[Records from a collection]
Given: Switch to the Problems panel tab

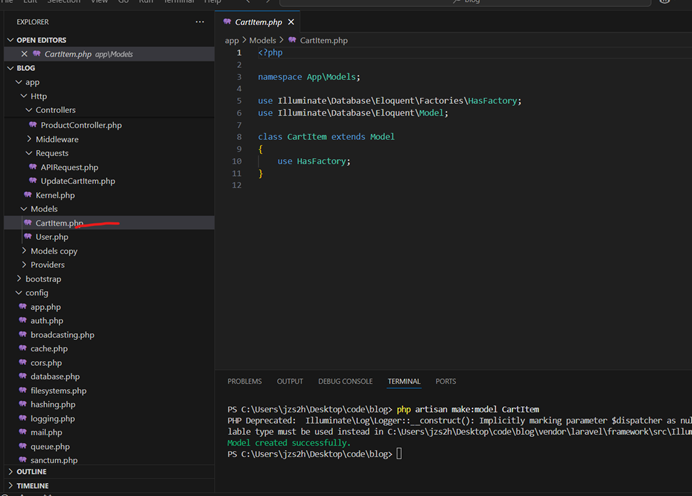Looking at the screenshot, I should pos(244,381).
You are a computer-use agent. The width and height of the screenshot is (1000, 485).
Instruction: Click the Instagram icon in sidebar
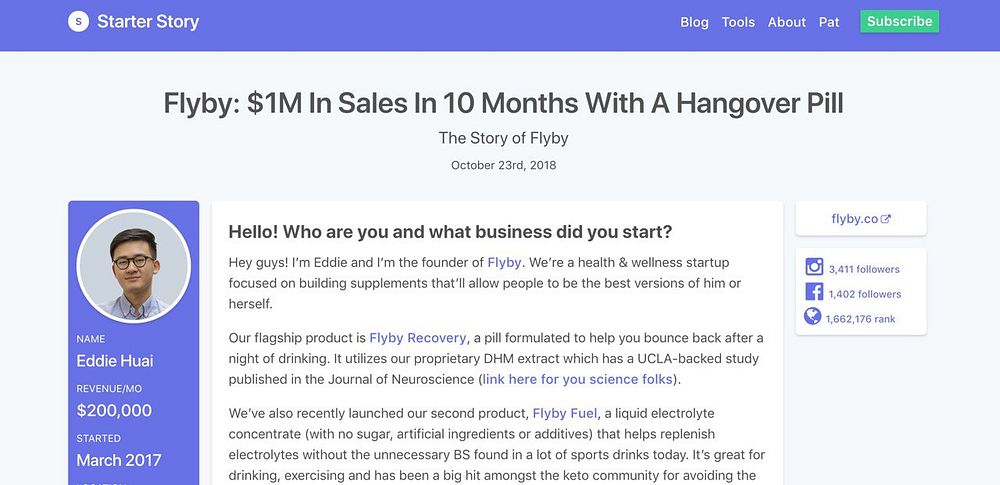click(814, 268)
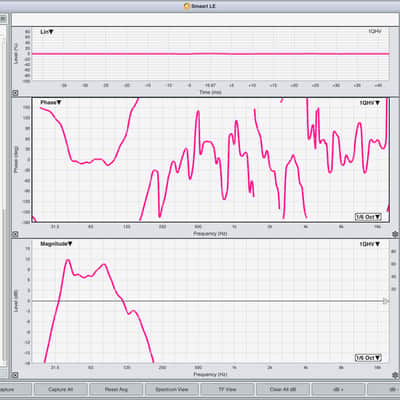Click the small icon in the top-left sidebar
The height and width of the screenshot is (400, 400).
(x=3, y=19)
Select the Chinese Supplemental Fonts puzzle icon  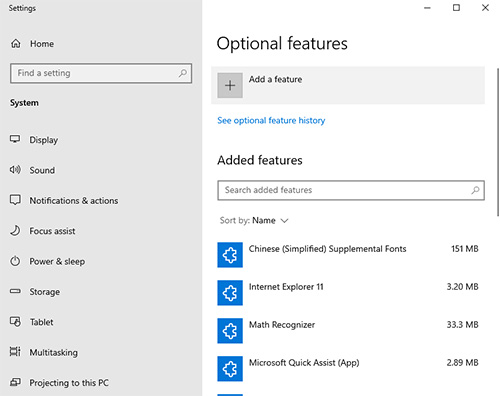tap(230, 255)
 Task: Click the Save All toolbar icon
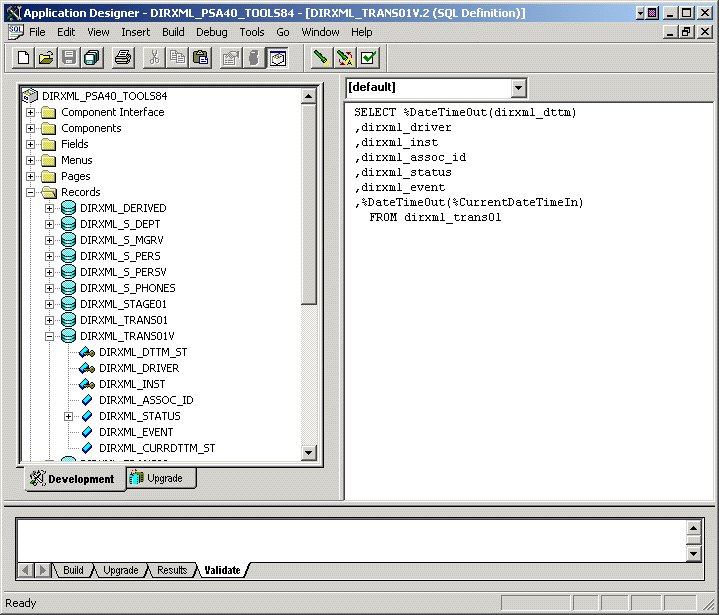click(x=91, y=58)
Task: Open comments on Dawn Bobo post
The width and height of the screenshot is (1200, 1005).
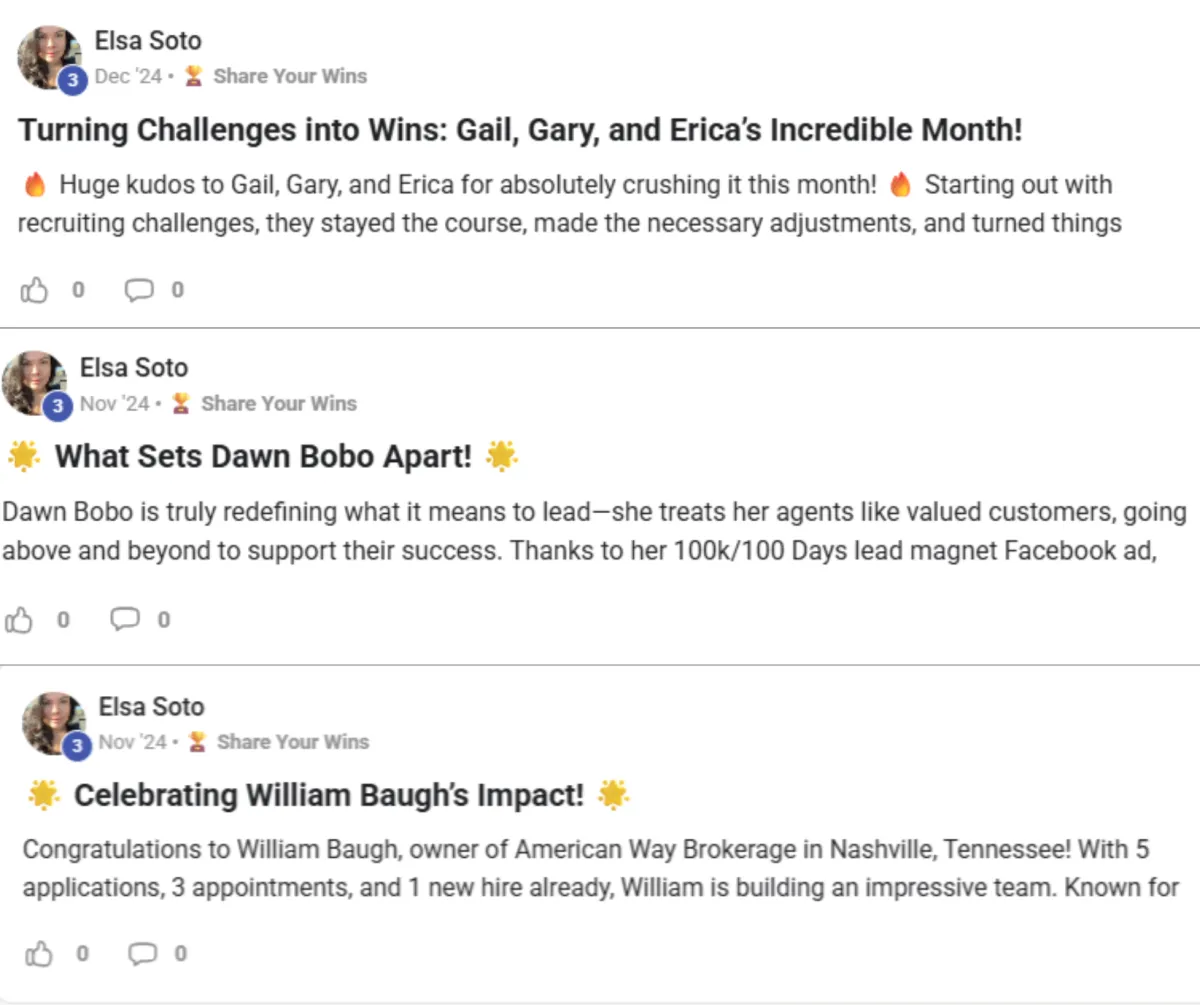Action: coord(125,620)
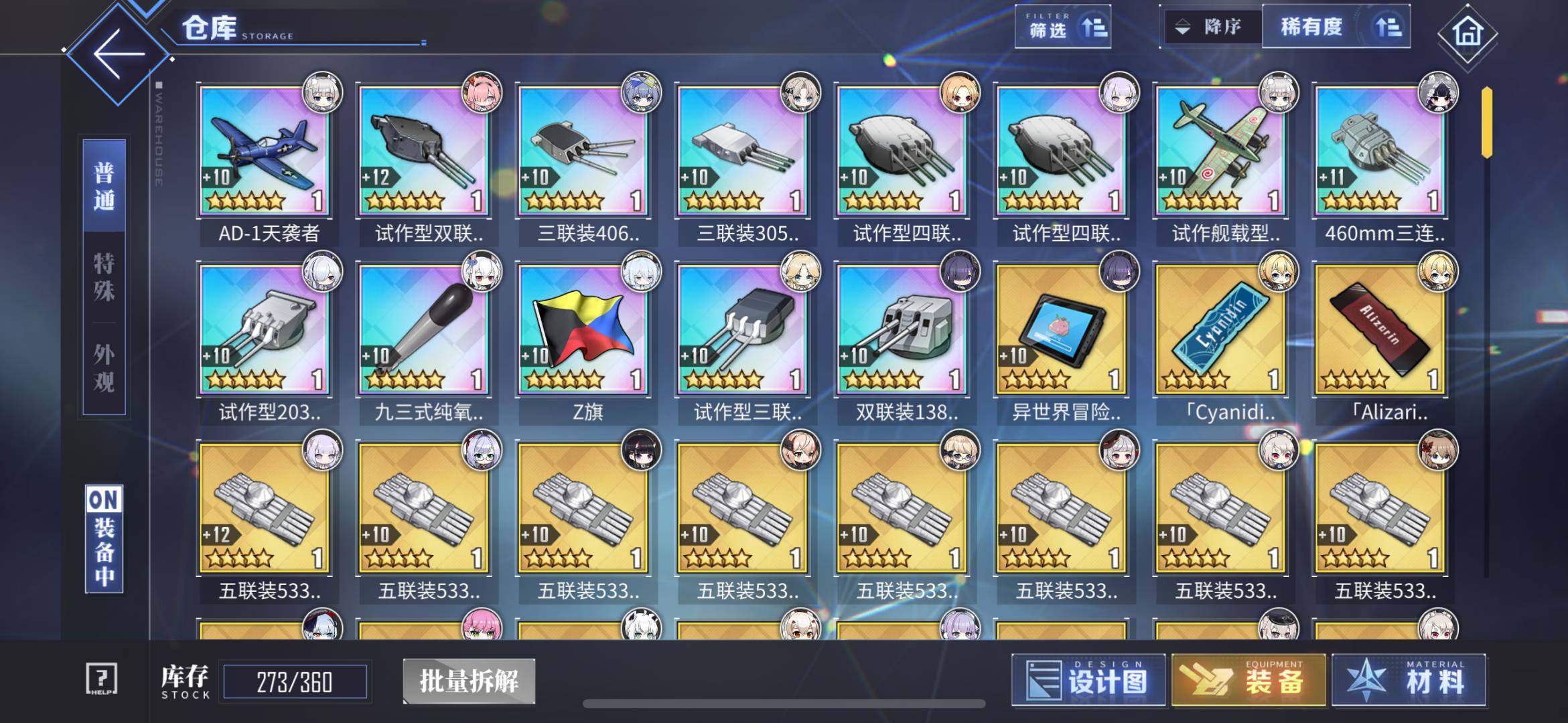Switch to the 外观 appearance tab

104,368
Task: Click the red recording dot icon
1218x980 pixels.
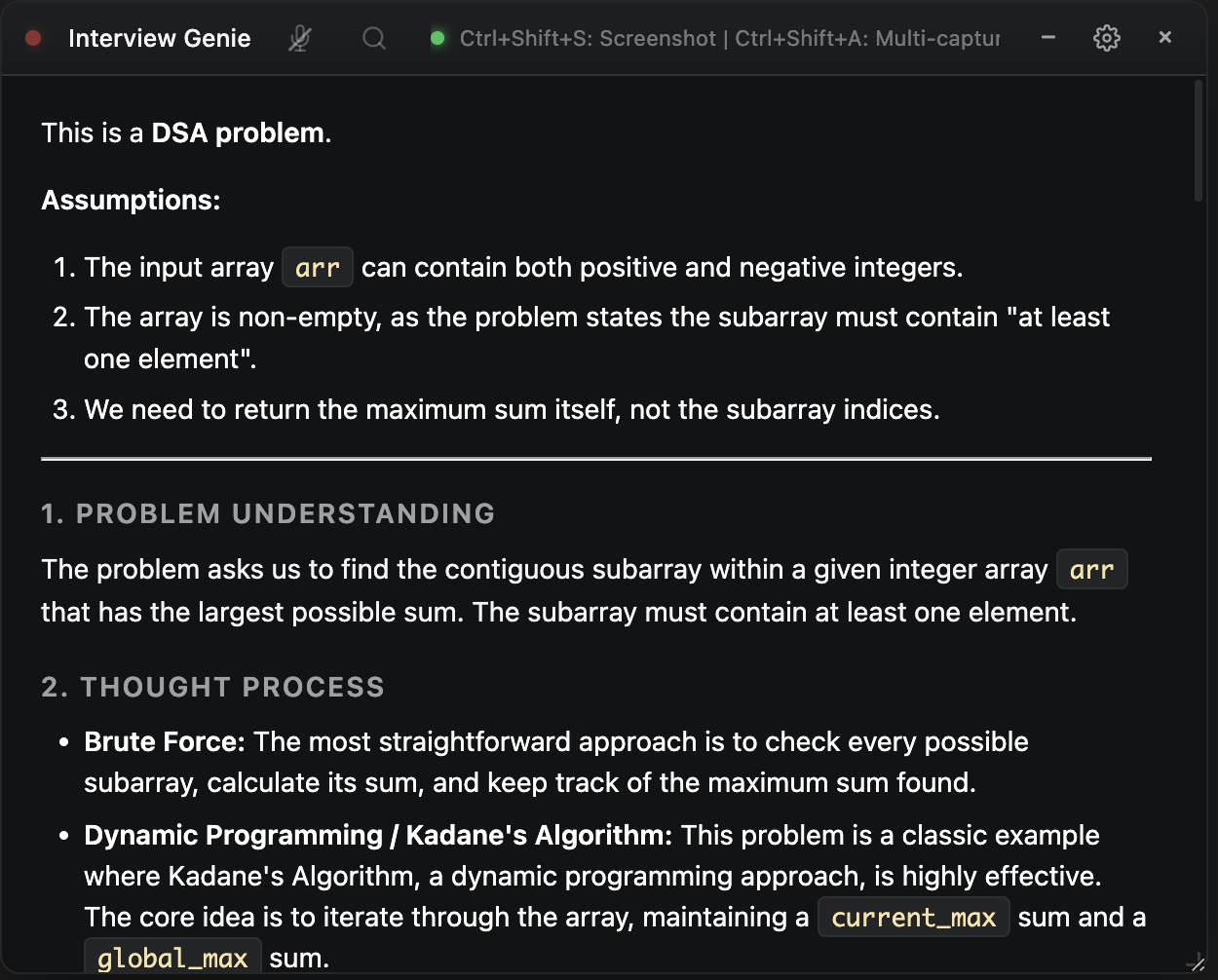Action: [33, 38]
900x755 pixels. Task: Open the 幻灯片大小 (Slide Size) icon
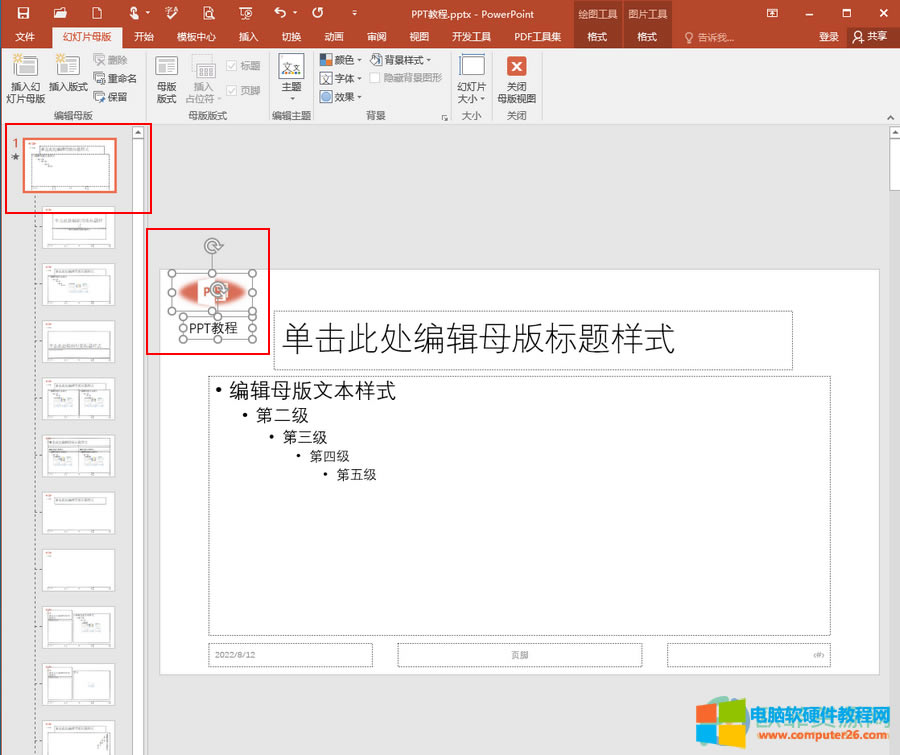click(x=471, y=78)
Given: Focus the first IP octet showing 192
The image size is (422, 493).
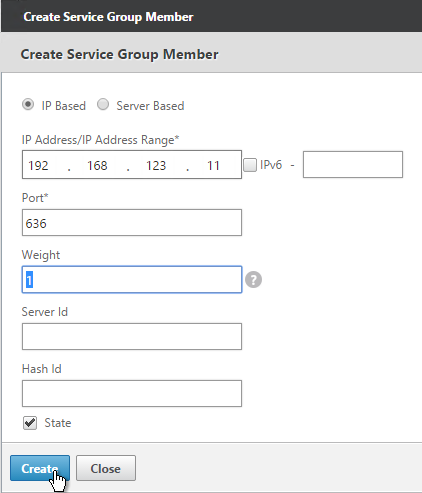Looking at the screenshot, I should [40, 165].
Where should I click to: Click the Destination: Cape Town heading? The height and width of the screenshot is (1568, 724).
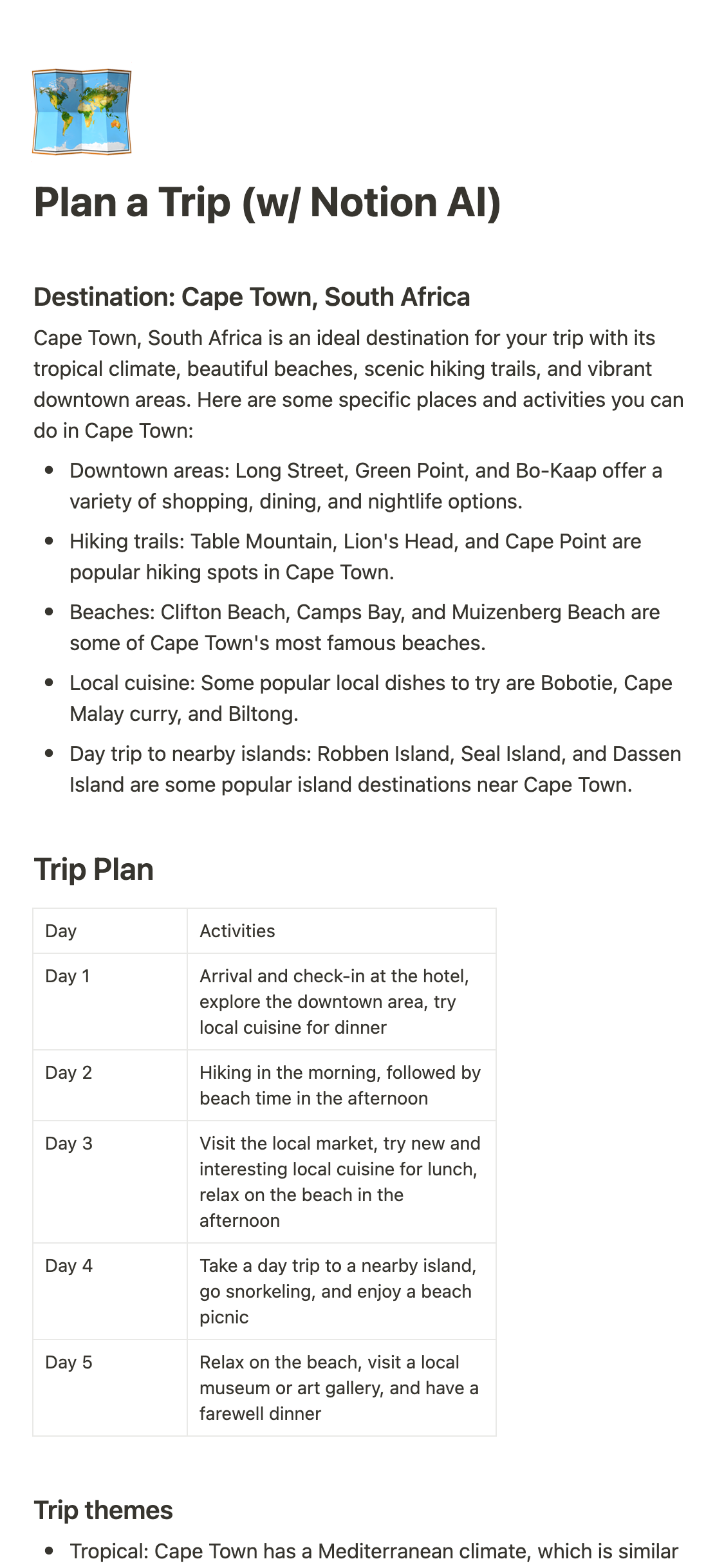252,297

**Assignment**
Reproduce exactly and only the lines from the "The image size is (422, 493)." line to the last line of the records above. Do not carry over any pictures.

**Result of this exercise**
The image size is (422, 493).
Looking at the screenshot, I should [40, 165].
Where should I click to: Click the Destination: Cape Town heading? The height and width of the screenshot is (1568, 724).
252,297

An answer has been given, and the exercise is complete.